This website has mostly been dedicated to my work with Latin rhythms.  Although I consider using them to be the most underrated practice to engage students, things-metrical take up a small portion of my classes.

For the past year, I’ve increasingly devoted my time to researching the TEACHING of Latin.  When I’ve compiled enough info, and am confident in my practices, I will alter the course of this site more towards pedagogy and less towards theory.  Topics will likely include:

– Standards-Based Grading
– Proficiency Scales (the END of the zero, and 100-point grading scale)
– Comprehensible Input (CI)
– Teaching Proficiency through Reading and Storytelling (TPRS)
– Practical uses of meter in the classroom (ie. “lesson plans” for the rhythmically-challenged)

Rhythmic Fluency

The first two Rhythmic Fluency Podcasts were featured on Dickinson’s Latin Poetry Podcast.  Here is the 3rd, as well as downloadable audio files and supporting blog posts.  A link to my Lingua Latīna Poetry Card Game is at the bottom.  Those who attended the 2015 CANE Annual Meeting, or ACL Institute workshopd will find all of these resources helpful:

Podcast Episode 1:
Dactylic Hexameter
Natural Accent

Podcast Episode 2:
Hendecasyllables
Simplified Scansion  &  Demonstration Video

Podcast Episode 3:
Choliambic/Scazon/Limping Iambics
Simplified Pronunciation

Also:
Lingua Latīna Poetry Card Game
Rhythmic Fluency Presentation (Power Point)

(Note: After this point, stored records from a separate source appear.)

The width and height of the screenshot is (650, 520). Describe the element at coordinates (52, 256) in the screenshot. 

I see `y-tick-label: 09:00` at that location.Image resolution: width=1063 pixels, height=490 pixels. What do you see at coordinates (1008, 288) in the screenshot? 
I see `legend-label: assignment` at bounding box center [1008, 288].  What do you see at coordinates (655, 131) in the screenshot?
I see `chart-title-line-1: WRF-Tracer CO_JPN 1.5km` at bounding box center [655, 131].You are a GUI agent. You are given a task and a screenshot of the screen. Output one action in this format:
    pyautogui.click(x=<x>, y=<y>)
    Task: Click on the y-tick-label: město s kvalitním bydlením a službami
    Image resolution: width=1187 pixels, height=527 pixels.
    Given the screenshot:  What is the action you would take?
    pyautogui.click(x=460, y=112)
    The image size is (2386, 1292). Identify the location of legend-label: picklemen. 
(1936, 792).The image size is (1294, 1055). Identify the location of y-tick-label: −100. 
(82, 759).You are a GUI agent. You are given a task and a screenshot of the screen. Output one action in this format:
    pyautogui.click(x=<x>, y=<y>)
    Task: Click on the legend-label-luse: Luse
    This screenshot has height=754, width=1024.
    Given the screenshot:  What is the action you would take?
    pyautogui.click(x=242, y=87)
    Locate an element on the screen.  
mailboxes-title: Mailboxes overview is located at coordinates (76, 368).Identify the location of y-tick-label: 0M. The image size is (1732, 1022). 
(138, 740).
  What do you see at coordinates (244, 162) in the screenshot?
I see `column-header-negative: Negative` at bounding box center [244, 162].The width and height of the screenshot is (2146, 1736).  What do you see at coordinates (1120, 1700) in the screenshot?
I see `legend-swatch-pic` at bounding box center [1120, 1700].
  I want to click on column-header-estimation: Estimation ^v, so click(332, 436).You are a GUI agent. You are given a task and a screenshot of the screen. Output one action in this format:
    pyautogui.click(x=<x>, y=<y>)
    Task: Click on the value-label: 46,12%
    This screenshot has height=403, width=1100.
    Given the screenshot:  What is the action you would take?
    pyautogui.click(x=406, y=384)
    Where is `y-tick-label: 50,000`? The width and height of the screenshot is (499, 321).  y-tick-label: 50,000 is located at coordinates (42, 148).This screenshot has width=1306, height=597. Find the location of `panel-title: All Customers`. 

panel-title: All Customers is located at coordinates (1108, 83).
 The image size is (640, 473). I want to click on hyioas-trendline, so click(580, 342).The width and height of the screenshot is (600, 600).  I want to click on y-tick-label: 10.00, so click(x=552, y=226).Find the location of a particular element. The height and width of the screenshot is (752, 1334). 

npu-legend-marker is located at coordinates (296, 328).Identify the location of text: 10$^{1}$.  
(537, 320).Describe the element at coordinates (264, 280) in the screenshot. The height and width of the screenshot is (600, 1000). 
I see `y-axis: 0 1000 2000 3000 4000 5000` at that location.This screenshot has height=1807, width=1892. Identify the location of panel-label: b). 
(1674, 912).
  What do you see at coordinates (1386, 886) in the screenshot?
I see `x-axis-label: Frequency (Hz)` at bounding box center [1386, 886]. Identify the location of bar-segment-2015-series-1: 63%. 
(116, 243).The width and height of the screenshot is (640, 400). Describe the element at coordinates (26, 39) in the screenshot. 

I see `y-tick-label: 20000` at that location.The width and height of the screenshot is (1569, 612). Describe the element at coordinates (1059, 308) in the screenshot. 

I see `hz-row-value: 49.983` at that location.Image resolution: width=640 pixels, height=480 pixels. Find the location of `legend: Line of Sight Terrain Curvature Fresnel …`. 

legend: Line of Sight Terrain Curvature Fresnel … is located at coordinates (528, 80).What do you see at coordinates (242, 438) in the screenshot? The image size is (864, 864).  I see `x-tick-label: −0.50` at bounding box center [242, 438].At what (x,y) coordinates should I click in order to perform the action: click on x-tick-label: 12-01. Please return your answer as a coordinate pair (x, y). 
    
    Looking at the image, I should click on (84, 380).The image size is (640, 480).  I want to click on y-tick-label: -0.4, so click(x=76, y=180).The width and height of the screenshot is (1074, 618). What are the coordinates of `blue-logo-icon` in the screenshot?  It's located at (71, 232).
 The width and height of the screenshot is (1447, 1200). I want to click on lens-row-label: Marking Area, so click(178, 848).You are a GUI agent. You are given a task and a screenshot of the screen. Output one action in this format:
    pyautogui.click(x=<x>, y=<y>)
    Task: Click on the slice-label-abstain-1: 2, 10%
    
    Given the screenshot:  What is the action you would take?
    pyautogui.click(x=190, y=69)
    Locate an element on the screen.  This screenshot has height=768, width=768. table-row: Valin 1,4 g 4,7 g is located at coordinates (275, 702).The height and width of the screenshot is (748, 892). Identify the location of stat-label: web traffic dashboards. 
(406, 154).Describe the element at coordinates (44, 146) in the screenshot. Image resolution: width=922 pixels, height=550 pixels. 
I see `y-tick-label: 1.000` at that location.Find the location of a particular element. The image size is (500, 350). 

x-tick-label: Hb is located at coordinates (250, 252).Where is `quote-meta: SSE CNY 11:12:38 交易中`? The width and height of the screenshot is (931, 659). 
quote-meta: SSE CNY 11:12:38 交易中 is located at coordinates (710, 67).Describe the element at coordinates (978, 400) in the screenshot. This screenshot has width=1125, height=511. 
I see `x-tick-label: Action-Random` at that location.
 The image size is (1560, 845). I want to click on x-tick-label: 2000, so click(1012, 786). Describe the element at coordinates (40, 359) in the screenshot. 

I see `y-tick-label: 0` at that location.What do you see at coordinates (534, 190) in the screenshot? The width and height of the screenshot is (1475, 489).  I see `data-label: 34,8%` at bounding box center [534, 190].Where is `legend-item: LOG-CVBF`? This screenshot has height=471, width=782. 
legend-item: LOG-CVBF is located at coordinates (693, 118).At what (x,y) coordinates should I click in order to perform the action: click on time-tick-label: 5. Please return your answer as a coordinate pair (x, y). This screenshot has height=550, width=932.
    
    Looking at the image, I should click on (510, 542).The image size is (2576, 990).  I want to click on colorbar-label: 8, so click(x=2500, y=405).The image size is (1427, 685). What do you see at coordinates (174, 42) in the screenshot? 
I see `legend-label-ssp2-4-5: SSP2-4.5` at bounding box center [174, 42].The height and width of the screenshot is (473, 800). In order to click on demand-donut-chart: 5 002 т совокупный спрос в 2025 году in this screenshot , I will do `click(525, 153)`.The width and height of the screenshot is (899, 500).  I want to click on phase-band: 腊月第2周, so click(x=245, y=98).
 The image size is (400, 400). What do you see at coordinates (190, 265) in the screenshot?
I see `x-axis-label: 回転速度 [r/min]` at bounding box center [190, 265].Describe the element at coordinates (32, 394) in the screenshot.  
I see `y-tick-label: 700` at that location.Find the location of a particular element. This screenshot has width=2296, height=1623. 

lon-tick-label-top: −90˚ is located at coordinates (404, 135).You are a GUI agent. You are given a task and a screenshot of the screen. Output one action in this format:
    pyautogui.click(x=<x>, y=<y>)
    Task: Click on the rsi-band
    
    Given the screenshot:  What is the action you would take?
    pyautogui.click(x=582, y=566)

Why Accentuation (and ultimately, syllable quantity) Matters…

I recently took part in a great dialogue concerning scansion and pronunciation on LatinTeach.  Aside from my beliefs of simplified versions of such  practices, the following quote supports how I feel about natural accent in opposition to any practice that accents the ictus, as perpetuated by study of metrical feet.  Sure, it’s from 1938 (Problems of the Latin Hexameter), but here’s what one F. Shipley has to say about Virgil’s verse:

“It was clear that he meant his lines to be read with their natural word-accents; that his caesurae were not artificial breaks at mere word-ends within the foot, but natural pauses; that ictus was more of an abstraction than a reality, and that if he recognized it at all as anything more than a purely theoretical marking of time intervals, it was entirely subordinated to the normal accent of words and phrases; and that if we read his verse with the natural accents upon the words, and with the pauses which sense or rhetorical and poetical emphasis demand, we need not concern ourselves with the so-called ictus or with the caesura as a mechanical device…”

Here is an example of the difference between the two…

ictus Ex.:
ARma viRUMque caNO troIAE qui PRImus ab Oris

natural accent Ex.:
ARma viRUMque CAno TROiae qui PRImus ab Oris

The latter has so much more life in it that I am amazed people still follow (or consider using) the former practice at all.